Closed shlomizadok closed 11 years ago

shlomizadok commented 11 years ago

Sorry for all the noob questions and thank ya'll for helping I have nested models

class Orgunit < ActiveRecord::Base
  has_many :departments, :dependent => destroy
  ...
end

class Department < ActiveRecord::Base
  has_many :groups, :dependent => destroy
  belongs_to :orgunit
  ...
end

class Group < ActiveRecord::Base
  belongs_to :department
  ...
end

I am implementing Authority with instance authorisations. I use Rolify and grant authority per resource.

class InstanceAuthorizer < ApplicationAuthorizer
  def self.default(able, user)
    false
  end

  def updatable_by?(user)
    (user.has_role_for_resource? :admin, resource) || (user.has_role? :superadmin)
  end

the method has_role_for_resource? is defined in the user model:

def has_role_for_resource?(role_name, resource = nil)
  self.roles.detect { |r| r.name == role_name.to_s && (r.resource == resource) }.present?
end

I would like to give a role for a top resource (Orgunit) and that the user will be have authorisation for all it's child resources. Is there a quick and easy way to accomplish this?

nathanl commented 11 years ago

No problem about the questions. We're glad to help. :)

I don't know any standard way to do this. The concept of roles for parent resources might fall under Rolify's domain, but I think it's really too application-specific.

I see that the Rolify REAME gives examples like user.has_role? :moderator, Forum and user.has_role? :moderator, Forum.first. All you really need to add is a way to make that method check the parents of the model for roles, too.

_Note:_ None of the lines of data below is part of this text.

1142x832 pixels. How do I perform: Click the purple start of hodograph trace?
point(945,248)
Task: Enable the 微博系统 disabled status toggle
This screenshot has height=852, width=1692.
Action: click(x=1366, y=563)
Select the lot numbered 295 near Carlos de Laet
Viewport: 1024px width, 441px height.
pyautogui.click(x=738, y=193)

Here's some untested pseudocode that might do that.

class OrgUnit
  def self.parent_resource; nil; end
  def parent_resource; nil; end

  def lineage
    item = self
    collection = [item]
    while item.respond_to?(:parent_resource) && item.parent_resource.present?
      collection << item.parent_resource
      item = item.parent_resource
    end
    collection
  end
end

class Department
  def self.parent_resource; OrgUnit; end
  def parent_resource; org_unit; end
end

class Group
  def self.parent_resource; Department; end
  def parent_resource; department; end
end

class User
  # Rolify defines this method in a module, so you should be able to override it and use `super`
  def has_role?(role_name, resource)
    resource.lineage.any? { |resource| super(role_name, resource) }
  end
end

Does that help?

shlomizadok commented 11 years ago

WOW. It helped a lot.

I ended up overriding has_role? with

def has_role?(role_name, resource=nil)
  if !resource.nil?
    resource.lineage.any? { |resource| has_role_for_resource?(role_name, resource) }
  else
    super
  end
end

  def has_role_for_resource?(role_name, resource = nil)
    self.roles.detect { |r| r.name == role_name.to_s && (r.resource == resource) }.present?
  end

(wanted to be more specific on user / role) Thank you so much!